======== Extracted records ========
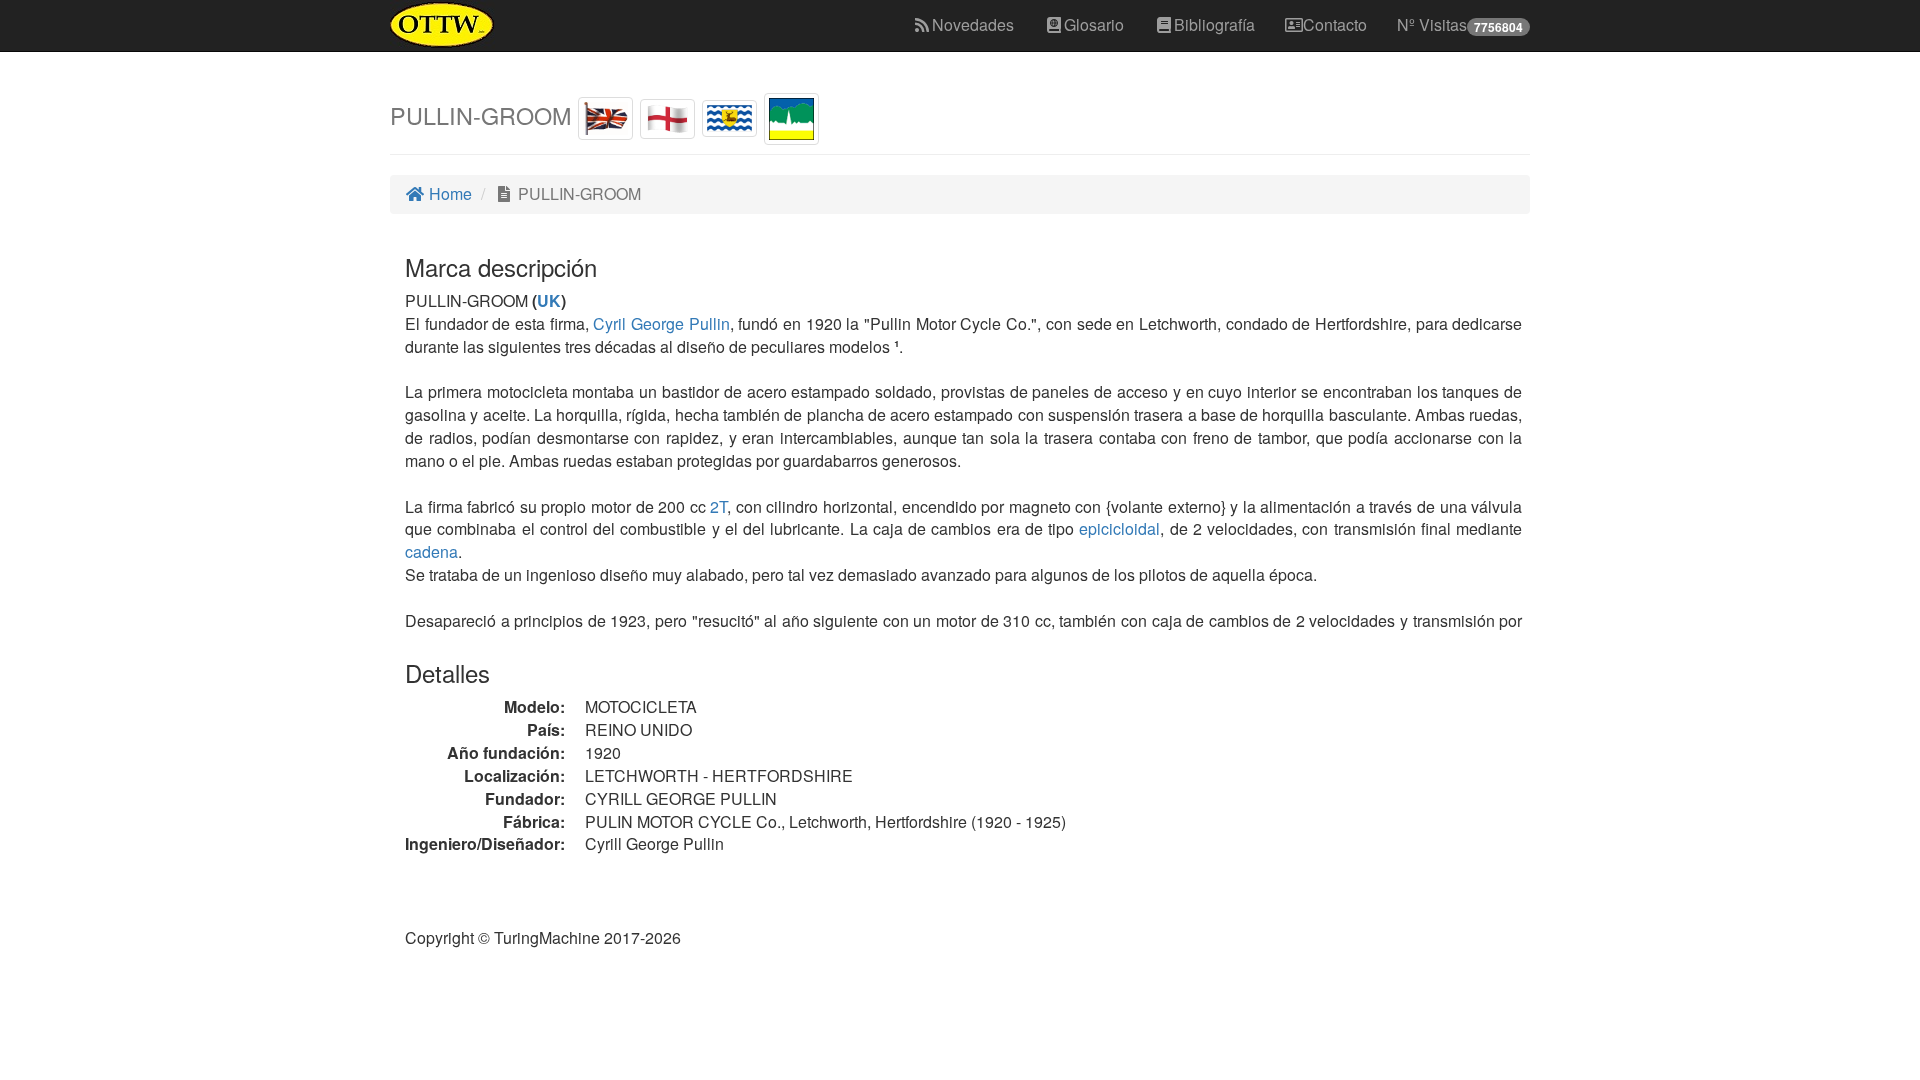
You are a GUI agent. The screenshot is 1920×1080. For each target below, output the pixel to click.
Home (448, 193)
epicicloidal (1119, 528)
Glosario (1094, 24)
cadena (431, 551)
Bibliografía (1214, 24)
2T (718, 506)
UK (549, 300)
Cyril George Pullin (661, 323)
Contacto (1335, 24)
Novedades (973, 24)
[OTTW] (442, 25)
========
* Prompt *
This exercise calls for the records to be given again exactly, without the images.

* Exercise result *
You are a GUI agent. The screenshot is 1920×1080. For each target below, output the pixel to click.
Home (448, 193)
epicicloidal (1119, 528)
Glosario (1094, 24)
cadena (431, 551)
Bibliografía (1214, 24)
2T (718, 506)
UK (549, 300)
Cyril George Pullin (661, 323)
Contacto (1335, 24)
Novedades (973, 24)
[OTTW] (442, 25)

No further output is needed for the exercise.